--- Provided information Enclosed Below ---
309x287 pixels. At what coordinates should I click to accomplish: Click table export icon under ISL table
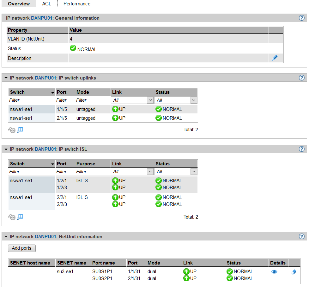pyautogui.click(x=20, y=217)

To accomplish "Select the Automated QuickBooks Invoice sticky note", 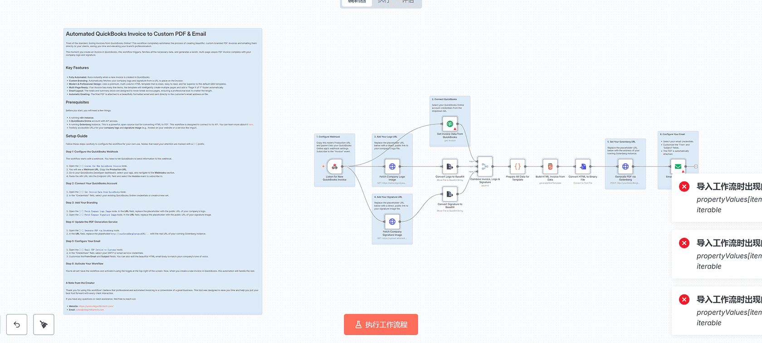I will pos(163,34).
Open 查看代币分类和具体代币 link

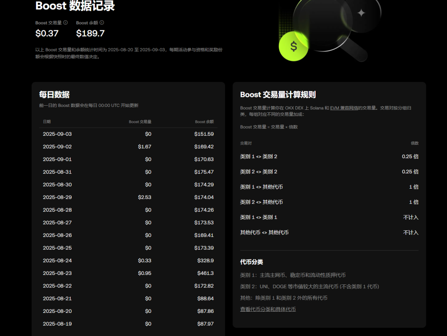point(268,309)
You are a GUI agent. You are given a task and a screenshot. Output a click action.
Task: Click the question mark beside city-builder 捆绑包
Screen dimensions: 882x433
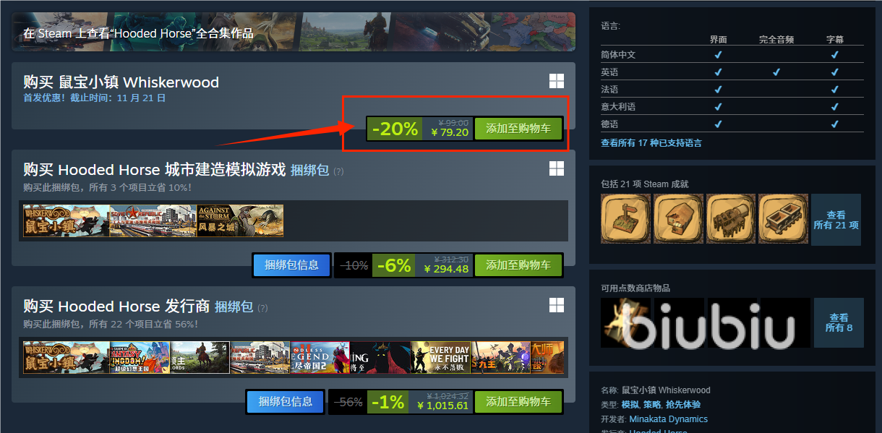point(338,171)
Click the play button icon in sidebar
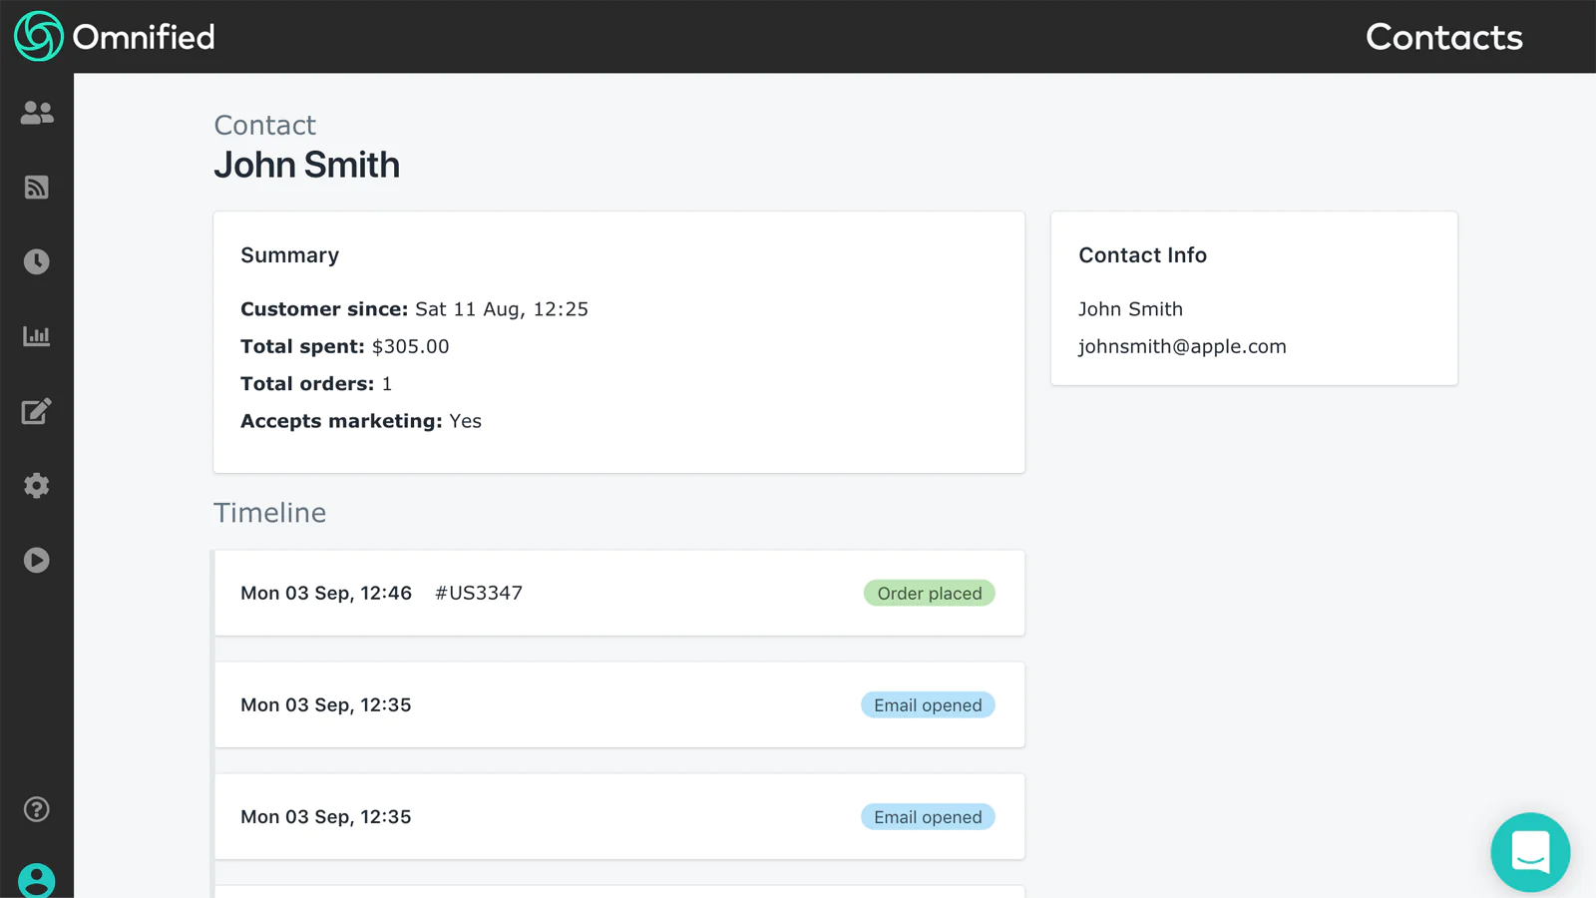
--- End of Enclosed Provided information ---
### Task item
Would you restate word for word only the lines from the line with "Screen dimensions: 882x433" to the last line above, with the pictures left out?

### Solution
Screen dimensions: 882x433
point(338,171)
Click the play button icon in sidebar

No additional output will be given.